Given data

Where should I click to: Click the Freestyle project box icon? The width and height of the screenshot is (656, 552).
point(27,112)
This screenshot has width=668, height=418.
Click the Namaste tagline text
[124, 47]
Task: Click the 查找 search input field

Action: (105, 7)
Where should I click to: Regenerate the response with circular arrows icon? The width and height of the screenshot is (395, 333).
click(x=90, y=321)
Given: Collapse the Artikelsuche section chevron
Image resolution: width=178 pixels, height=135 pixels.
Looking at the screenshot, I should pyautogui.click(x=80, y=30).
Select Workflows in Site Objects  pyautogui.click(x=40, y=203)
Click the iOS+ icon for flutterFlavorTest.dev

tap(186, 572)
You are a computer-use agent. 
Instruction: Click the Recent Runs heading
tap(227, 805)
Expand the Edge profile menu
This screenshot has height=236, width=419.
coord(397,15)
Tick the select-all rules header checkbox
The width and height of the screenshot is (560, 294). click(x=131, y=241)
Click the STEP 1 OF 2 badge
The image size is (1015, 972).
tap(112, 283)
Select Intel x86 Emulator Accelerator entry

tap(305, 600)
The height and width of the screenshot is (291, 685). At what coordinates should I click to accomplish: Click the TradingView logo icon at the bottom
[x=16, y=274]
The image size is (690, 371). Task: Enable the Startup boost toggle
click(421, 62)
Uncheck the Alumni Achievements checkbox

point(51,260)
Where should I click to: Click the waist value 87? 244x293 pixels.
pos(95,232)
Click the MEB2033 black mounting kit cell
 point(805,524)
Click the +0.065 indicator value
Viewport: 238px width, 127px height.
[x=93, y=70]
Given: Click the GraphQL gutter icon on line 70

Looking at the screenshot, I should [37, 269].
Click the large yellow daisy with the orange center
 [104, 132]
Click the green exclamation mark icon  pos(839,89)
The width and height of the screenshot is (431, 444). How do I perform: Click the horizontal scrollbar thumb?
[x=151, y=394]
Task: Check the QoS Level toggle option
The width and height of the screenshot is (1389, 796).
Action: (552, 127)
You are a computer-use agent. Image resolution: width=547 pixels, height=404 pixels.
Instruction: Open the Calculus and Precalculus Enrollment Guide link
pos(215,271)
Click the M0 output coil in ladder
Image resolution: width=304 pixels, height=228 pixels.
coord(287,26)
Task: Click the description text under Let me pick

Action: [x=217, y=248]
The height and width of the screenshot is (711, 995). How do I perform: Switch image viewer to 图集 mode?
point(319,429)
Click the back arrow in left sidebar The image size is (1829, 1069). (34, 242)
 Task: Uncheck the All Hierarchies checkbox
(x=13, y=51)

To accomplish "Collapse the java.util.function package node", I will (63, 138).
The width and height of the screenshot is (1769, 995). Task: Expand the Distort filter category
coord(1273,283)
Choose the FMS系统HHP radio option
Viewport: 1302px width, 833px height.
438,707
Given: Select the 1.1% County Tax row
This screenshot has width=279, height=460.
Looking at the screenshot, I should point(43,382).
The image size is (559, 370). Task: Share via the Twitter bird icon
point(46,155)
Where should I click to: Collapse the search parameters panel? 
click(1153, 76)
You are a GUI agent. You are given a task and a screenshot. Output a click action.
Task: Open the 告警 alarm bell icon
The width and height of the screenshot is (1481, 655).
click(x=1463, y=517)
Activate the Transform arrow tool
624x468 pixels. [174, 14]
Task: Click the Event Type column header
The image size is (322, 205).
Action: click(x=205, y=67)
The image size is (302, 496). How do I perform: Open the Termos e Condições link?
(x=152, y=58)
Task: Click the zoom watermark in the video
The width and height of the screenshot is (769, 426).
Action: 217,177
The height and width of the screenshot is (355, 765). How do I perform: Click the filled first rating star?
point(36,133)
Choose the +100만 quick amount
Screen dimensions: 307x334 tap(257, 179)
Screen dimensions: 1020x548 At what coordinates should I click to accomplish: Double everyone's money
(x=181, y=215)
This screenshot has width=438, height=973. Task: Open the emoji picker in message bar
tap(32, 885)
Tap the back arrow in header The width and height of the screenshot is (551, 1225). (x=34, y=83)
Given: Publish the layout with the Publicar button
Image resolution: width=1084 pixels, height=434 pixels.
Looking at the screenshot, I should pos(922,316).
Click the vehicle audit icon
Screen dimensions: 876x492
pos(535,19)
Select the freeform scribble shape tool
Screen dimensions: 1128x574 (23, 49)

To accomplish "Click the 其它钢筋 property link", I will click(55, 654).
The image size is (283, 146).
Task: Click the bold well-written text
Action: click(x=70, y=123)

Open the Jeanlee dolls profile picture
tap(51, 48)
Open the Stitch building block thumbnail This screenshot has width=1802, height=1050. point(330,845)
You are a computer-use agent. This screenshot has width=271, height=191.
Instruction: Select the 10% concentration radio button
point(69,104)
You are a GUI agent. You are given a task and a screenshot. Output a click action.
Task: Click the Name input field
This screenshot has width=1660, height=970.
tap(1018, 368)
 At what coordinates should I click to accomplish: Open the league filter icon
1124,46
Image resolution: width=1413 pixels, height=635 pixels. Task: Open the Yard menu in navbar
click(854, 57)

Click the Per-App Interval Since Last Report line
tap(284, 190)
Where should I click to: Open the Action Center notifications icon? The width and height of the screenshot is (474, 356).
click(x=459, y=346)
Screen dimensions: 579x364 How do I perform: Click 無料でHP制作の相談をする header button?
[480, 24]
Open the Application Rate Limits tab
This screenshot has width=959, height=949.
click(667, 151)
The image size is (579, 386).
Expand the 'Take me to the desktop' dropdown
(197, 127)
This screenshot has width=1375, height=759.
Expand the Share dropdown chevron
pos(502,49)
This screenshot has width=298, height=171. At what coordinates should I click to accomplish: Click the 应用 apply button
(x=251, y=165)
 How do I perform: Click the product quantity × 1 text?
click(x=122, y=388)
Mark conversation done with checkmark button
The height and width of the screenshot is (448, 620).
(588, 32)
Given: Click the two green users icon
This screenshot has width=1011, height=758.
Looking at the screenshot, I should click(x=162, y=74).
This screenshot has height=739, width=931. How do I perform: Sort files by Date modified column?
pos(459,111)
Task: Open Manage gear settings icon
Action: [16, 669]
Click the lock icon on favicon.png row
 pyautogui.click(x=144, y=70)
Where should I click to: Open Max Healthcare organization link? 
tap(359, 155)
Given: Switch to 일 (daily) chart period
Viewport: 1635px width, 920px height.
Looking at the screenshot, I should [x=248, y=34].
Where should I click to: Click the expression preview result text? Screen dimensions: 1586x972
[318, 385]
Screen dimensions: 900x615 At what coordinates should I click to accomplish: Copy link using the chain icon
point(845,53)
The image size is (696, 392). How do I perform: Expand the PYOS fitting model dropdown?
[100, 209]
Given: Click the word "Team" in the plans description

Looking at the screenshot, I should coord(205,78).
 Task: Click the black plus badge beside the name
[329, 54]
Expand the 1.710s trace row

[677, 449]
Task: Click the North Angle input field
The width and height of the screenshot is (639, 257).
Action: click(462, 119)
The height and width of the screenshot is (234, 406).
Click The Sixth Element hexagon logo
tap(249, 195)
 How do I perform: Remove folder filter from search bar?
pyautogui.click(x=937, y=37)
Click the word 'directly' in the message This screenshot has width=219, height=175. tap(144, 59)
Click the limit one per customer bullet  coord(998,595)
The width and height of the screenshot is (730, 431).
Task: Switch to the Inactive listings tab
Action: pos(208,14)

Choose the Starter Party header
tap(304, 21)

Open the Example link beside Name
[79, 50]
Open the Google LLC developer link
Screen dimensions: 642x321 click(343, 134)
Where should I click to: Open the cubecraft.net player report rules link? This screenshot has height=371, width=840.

Written request
Copy the listing above from its first line through the line containing "Action: (105, 7)", replacing "tagline" with "slogan" and leaving everything else the same.

Task output
Where should I click to: Click the Freestyle project box icon? The width and height of the screenshot is (656, 552).
point(27,112)
This screenshot has width=668, height=418.
Click the Namaste slogan text
[124, 47]
Task: Click the 查找 search input field

Action: (105, 7)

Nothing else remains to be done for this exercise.